9 de abril de 2011, 8h03

Nos três anos que ficou à frente da Comarca de Touros (RN), o então juiz de Direito Walter Nunes trabalhava no ritmo do cotidiano da pequena cidade: ao meio-dia, como é de praxe em cidades interioranas, o comércio abaixava as portas e a população ia para casa. Hoje, relator da resolução do Conselho Nacional de Justiça que pretende mudar a rotina de parte do Judiciário brasileiro, Nunes diz que "existe solução para a falta de uniformidade do horário do Judiciário, mas é preciso técnica de gestão".

Embora a resolução do CNJ ainda nem esteja numerada e sua publicação deva acontecer somente daqui duas semanas, Tribunais de Justiça — e servidores, inclusive — já estão se posicionando para se adaptar à nova norma. Ao prever que "o expediente dos órgãos jurisdicionais para atendimento ao público deve ser de segunda a sexta-feira, das 9 às 18 horas, no mínimo", a resolução provocou reações favoráveis e outras nem tanto à mudança.
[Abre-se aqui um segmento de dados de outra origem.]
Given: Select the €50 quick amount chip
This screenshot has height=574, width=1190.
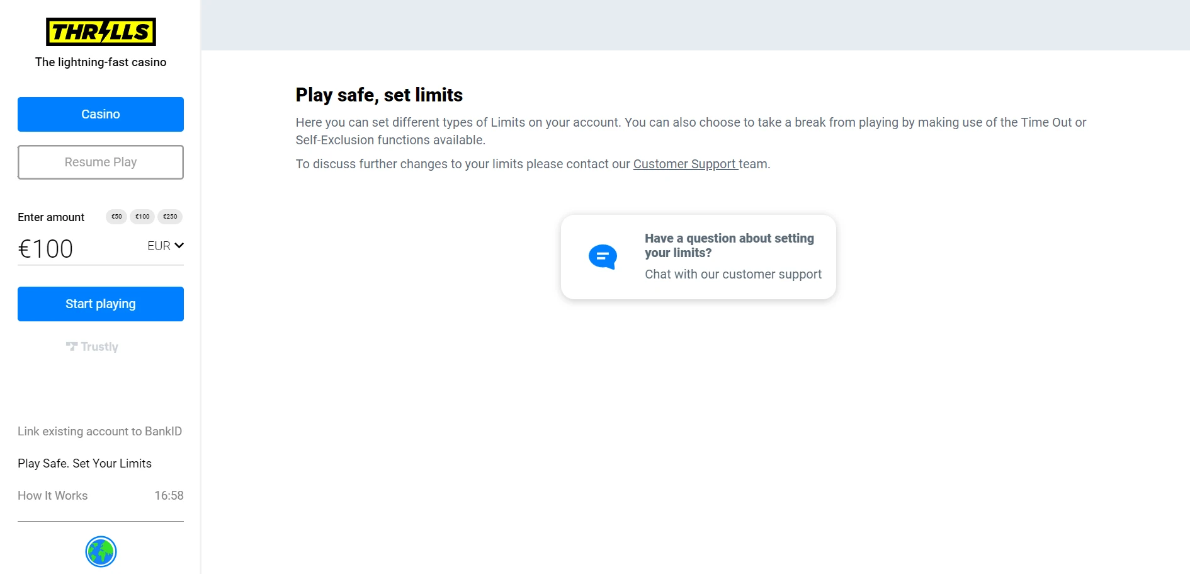Looking at the screenshot, I should point(116,217).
Os servidores, por exemplo, estão articulando uma paralisação para a próxima quarta-feira (13/4). Em nota divulgada no site da Federação Nacional dos Servidores do Judiciário nos Estados, o diretor de Comunicação da entidade, Josafá Ramos, questiona: "Terão os tribunais condições de suprir as unidades judiciais sem prejudicar a jornada de trabalho dos servidores? Como fica a situação dos servidores que têm garantido por lei uma jornada de 6 horas em turno único ou até mesmo daqueles servidores que dispõem de jornada de 7 horas?".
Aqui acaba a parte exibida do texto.